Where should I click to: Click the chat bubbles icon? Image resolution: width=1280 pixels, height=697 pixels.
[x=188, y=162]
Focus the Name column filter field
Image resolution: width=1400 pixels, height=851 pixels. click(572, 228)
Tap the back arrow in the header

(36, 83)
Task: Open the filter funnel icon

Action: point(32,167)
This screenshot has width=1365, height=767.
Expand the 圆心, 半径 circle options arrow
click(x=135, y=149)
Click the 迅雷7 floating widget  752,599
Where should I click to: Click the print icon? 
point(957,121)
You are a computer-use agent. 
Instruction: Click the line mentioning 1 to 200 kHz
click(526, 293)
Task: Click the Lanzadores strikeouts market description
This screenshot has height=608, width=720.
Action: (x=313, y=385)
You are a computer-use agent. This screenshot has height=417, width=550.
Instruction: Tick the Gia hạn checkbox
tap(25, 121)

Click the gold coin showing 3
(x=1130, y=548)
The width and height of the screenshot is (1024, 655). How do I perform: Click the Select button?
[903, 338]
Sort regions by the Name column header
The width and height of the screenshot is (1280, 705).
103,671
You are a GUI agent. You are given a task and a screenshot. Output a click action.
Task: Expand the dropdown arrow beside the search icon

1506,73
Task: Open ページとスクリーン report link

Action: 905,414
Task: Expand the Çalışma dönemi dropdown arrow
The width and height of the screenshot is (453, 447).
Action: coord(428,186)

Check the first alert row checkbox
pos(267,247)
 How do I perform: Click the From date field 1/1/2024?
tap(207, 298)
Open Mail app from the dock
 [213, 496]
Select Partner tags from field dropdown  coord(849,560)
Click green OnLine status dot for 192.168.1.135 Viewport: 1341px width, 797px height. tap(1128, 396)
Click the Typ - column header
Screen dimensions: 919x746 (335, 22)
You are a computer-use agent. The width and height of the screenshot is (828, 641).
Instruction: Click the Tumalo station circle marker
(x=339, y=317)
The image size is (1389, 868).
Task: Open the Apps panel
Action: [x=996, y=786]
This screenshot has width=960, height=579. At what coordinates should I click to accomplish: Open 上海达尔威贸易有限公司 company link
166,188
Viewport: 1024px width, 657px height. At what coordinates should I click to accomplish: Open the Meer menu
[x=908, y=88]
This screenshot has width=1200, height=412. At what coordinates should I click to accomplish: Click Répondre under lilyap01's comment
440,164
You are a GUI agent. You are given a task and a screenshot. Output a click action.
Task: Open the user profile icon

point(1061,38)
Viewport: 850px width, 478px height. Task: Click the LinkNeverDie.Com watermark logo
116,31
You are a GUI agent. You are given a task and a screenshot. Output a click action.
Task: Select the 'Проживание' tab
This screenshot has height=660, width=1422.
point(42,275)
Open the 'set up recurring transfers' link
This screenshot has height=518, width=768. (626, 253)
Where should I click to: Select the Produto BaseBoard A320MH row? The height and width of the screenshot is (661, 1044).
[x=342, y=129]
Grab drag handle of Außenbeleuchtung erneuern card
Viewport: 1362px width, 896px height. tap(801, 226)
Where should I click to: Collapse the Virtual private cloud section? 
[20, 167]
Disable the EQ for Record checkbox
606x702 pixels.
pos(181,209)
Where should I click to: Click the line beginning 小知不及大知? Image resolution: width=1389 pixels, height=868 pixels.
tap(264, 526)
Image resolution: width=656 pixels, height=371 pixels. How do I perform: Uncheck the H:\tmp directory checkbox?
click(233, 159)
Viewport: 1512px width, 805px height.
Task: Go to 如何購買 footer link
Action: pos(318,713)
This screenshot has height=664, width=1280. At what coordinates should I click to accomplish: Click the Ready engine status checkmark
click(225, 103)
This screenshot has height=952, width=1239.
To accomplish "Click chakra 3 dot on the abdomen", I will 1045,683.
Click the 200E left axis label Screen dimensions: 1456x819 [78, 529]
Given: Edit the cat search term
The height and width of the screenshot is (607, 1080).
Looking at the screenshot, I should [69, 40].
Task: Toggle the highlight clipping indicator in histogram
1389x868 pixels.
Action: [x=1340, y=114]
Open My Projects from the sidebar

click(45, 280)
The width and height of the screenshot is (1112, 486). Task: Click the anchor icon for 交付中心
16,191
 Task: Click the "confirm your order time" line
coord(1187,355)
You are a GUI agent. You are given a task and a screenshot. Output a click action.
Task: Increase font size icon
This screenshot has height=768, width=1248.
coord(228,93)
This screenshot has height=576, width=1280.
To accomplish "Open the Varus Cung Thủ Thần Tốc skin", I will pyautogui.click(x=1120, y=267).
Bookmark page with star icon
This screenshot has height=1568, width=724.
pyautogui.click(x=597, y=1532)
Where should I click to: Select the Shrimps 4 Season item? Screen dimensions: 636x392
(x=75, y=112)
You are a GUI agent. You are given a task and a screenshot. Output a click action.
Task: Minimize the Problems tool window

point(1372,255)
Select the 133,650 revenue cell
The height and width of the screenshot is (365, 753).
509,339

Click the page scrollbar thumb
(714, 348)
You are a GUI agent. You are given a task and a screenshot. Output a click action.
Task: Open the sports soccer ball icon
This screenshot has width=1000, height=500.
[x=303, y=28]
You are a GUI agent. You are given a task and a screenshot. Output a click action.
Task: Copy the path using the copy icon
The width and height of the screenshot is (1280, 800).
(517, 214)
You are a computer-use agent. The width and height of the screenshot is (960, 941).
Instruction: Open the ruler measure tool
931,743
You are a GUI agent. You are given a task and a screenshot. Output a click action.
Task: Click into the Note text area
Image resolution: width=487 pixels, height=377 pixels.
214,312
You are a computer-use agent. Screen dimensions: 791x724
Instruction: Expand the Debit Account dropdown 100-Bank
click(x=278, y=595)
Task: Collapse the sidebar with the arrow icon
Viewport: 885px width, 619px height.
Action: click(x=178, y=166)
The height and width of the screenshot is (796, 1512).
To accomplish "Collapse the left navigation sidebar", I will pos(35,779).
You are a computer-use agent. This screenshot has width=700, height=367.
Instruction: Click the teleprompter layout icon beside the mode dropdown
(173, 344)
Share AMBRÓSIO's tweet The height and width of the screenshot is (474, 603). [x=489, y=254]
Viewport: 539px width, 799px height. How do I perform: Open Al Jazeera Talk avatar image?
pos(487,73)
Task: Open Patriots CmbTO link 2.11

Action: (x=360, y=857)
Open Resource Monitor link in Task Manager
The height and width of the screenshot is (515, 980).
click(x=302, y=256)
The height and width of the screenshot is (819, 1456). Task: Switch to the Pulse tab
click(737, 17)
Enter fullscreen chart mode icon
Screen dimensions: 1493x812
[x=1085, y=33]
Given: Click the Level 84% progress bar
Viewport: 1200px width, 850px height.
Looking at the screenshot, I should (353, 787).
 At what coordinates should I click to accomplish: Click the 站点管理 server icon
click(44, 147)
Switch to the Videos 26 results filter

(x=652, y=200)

- [Exercise task]
Please put the data above into a Markdown table with the columns No. and Text, one numbered row per line and blank lines left out.

- [Task response]
| No. | Text |
|---|---|
| 1 | Where should I click to: Click the chat bubbles icon? Image resolution: width=1280 pixels, height=697 pixels. |
| 2 | [x=188, y=162] |
| 3 | Focus the Name column filter field |
| 4 | Image resolution: width=1400 pixels, height=851 pixels. click(572, 228) |
| 5 | Tap the back arrow in the header |
| 6 | (36, 83) |
| 7 | Task: Open the filter funnel icon |
| 8 | Action: point(32,167) |
| 9 | This screenshot has width=1365, height=767. |
| 10 | Expand the 圆心, 半径 circle options arrow |
| 11 | click(x=135, y=149) |
| 12 | Click the 迅雷7 floating widget  752,599 |
| 13 | Where should I click to: Click the print icon?  |
| 14 | point(957,121) |
| 15 | You are a computer-use agent.  |
| 16 | Instruction: Click the line mentioning 1 to 200 kHz |
| 17 | click(526, 293) |
| 18 | Task: Click the Lanzadores strikeouts market description |
| 19 | This screenshot has height=608, width=720. |
| 20 | Action: (x=313, y=385) |
| 21 | You are a computer-use agent. This screenshot has height=417, width=550. |
| 22 | Instruction: Tick the Gia hạn checkbox |
| 23 | tap(25, 121) |
| 24 | Click the gold coin showing 3 |
| 25 | (x=1130, y=548) |
| 26 | The width and height of the screenshot is (1024, 655). How do I perform: Click the Select button? |
| 27 | [903, 338] |
| 28 | Sort regions by the Name column header |
| 29 | The width and height of the screenshot is (1280, 705). |
| 30 | 103,671 |
| 31 | You are a GUI agent. You are given a task and a screenshot. Output a click action. |
| 32 | Task: Expand the dropdown arrow beside the search icon |
| 33 | 1506,73 |
| 34 | Task: Open ページとスクリーン report link |
| 35 | Action: 905,414 |
| 36 | Task: Expand the Çalışma dönemi dropdown arrow |
| 37 | The width and height of the screenshot is (453, 447). |
| 38 | Action: coord(428,186) |
| 39 | Check the first alert row checkbox |
| 40 | pos(267,247) |
| 41 |  How do I perform: Click the From date field 1/1/2024? |
| 42 | tap(207, 298) |
| 43 | Open Mail app from the dock |
| 44 |  [213, 496] |
| 45 | Select Partner tags from field dropdown  coord(849,560) |
| 46 | Click green OnLine status dot for 192.168.1.135 Viewport: 1341px width, 797px height. tap(1128, 396) |
| 47 | Click the Typ - column header |
| 48 | Screen dimensions: 919x746 (335, 22) |
| 49 | You are a computer-use agent. The width and height of the screenshot is (828, 641). |
| 50 | Instruction: Click the Tumalo station circle marker |
| 51 | (x=339, y=317) |
| 52 | The image size is (1389, 868). |
| 53 | Task: Open the Apps panel |
| 54 | Action: [x=996, y=786] |
| 55 | This screenshot has width=960, height=579. At what coordinates should I click to accomplish: Open 上海达尔威贸易有限公司 company link |
| 56 | 166,188 |
| 57 | Viewport: 1024px width, 657px height. At what coordinates should I click to accomplish: Open the Meer menu |
| 58 | [x=908, y=88] |
| 59 | This screenshot has width=1200, height=412. At what coordinates should I click to accomplish: Click Répondre under lilyap01's comment |
| 60 | 440,164 |
| 61 | You are a GUI agent. You are given a task and a screenshot. Output a click action. |
| 62 | Task: Open the user profile icon |
| 63 | point(1061,38) |
| 64 | Viewport: 850px width, 478px height. Task: Click the LinkNeverDie.Com watermark logo |
| 65 | 116,31 |
| 66 | You are a GUI agent. You are given a task and a screenshot. Output a click action. |
| 67 | Task: Select the 'Проживание' tab |
| 68 | This screenshot has height=660, width=1422. |
| 69 | point(42,275) |
| 70 | Open the 'set up recurring transfers' link |
| 71 | This screenshot has height=518, width=768. (626, 253) |
| 72 | Where should I click to: Select the Produto BaseBoard A320MH row? The height and width of the screenshot is (661, 1044). |
| 73 | [x=342, y=129] |
| 74 | Grab drag handle of Außenbeleuchtung erneuern card |
| 75 | Viewport: 1362px width, 896px height. tap(801, 226) |
| 76 | Where should I click to: Collapse the Virtual private cloud section?  |
| 77 | [20, 167] |
| 78 | Disable the EQ for Record checkbox |
| 79 | 606x702 pixels. |
| 80 | pos(181,209) |
| 81 | Where should I click to: Click the line beginning 小知不及大知? Image resolution: width=1389 pixels, height=868 pixels. |
| 82 | tap(264, 526) |
| 83 | Image resolution: width=656 pixels, height=371 pixels. How do I perform: Uncheck the H:\tmp directory checkbox? |
| 84 | click(233, 159) |
| 85 | Viewport: 1512px width, 805px height. |
| 86 | Task: Go to 如何購買 footer link |
| 87 | Action: pos(318,713) |
| 88 | This screenshot has height=664, width=1280. At what coordinates should I click to accomplish: Click the Ready engine status checkmark |
| 89 | click(225, 103) |
| 90 | This screenshot has height=952, width=1239. |
| 91 | To accomplish "Click chakra 3 dot on the abdomen", I will 1045,683. |
| 92 | Click the 200E left axis label Screen dimensions: 1456x819 [78, 529] |
| 93 | Given: Edit the cat search term |
| 94 | The height and width of the screenshot is (607, 1080). |
| 95 | Looking at the screenshot, I should [69, 40]. |
| 96 | Task: Toggle the highlight clipping indicator in histogram |
| 97 | 1389x868 pixels. |
| 98 | Action: [x=1340, y=114] |
| 99 | Open My Projects from the sidebar |
| 100 | click(45, 280) |
| 101 | The width and height of the screenshot is (1112, 486). Task: Click the anchor icon for 交付中心 |
| 102 | 16,191 |
| 103 |  Task: Click the "confirm your order time" line |
| 104 | coord(1187,355) |
| 105 | You are a GUI agent. You are given a task and a screenshot. Output a click action. |
| 106 | Task: Increase font size icon |
| 107 | This screenshot has height=768, width=1248. |
| 108 | coord(228,93) |
| 109 | This screenshot has height=576, width=1280. |
| 110 | To accomplish "Open the Varus Cung Thủ Thần Tốc skin", I will pyautogui.click(x=1120, y=267). |
| 111 | Bookmark page with star icon |
| 112 | This screenshot has height=1568, width=724. |
| 113 | pyautogui.click(x=597, y=1532) |
| 114 | Where should I click to: Select the Shrimps 4 Season item? Screen dimensions: 636x392 |
| 115 | (x=75, y=112) |
| 116 | You are a GUI agent. You are given a task and a screenshot. Output a click action. |
| 117 | Task: Minimize the Problems tool window |
| 118 | point(1372,255) |
| 119 | Select the 133,650 revenue cell |
| 120 | The height and width of the screenshot is (365, 753). |
| 121 | 509,339 |
| 122 | Click the page scrollbar thumb |
| 123 | (714, 348) |
| 124 | You are a GUI agent. You are given a task and a screenshot. Output a click action. |
| 125 | Task: Open the sports soccer ball icon |
| 126 | This screenshot has width=1000, height=500. |
| 127 | [x=303, y=28] |
| 128 | You are a GUI agent. You are given a task and a screenshot. Output a click action. |
| 129 | Task: Copy the path using the copy icon |
| 130 | The width and height of the screenshot is (1280, 800). |
| 131 | (517, 214) |
| 132 | You are a computer-use agent. The width and height of the screenshot is (960, 941). |
| 133 | Instruction: Open the ruler measure tool |
| 134 | 931,743 |
| 135 | You are a GUI agent. You are given a task and a screenshot. Output a click action. |
| 136 | Task: Click into the Note text area |
| 137 | Image resolution: width=487 pixels, height=377 pixels. |
| 138 | 214,312 |
| 139 | You are a computer-use agent. Screen dimensions: 791x724 |
| 140 | Instruction: Expand the Debit Account dropdown 100-Bank |
| 141 | click(x=278, y=595) |
| 142 | Task: Collapse the sidebar with the arrow icon |
| 143 | Viewport: 885px width, 619px height. |
| 144 | Action: click(x=178, y=166) |
| 145 | The height and width of the screenshot is (796, 1512). |
| 146 | To accomplish "Collapse the left navigation sidebar", I will pos(35,779). |
| 147 | You are a computer-use agent. This screenshot has width=700, height=367. |
| 148 | Instruction: Click the teleprompter layout icon beside the mode dropdown |
| 149 | (173, 344) |
| 150 | Share AMBRÓSIO's tweet The height and width of the screenshot is (474, 603). [x=489, y=254] |
| 151 | Viewport: 539px width, 799px height. How do I perform: Open Al Jazeera Talk avatar image? |
| 152 | pos(487,73) |
| 153 | Task: Open Patriots CmbTO link 2.11 |
| 154 | Action: (x=360, y=857) |
| 155 | Open Resource Monitor link in Task Manager |
| 156 | The height and width of the screenshot is (515, 980). |
| 157 | click(x=302, y=256) |
| 158 | The height and width of the screenshot is (819, 1456). Task: Switch to the Pulse tab |
| 159 | click(737, 17) |
| 160 | Enter fullscreen chart mode icon |
| 161 | Screen dimensions: 1493x812 |
| 162 | [x=1085, y=33] |
| 163 | Given: Click the Level 84% progress bar |
| 164 | Viewport: 1200px width, 850px height. |
| 165 | Looking at the screenshot, I should (353, 787). |
| 166 |  At what coordinates should I click to accomplish: Click the 站点管理 server icon |
| 167 | click(44, 147) |
| 168 | Switch to the Videos 26 results filter |
| 169 | (x=652, y=200) |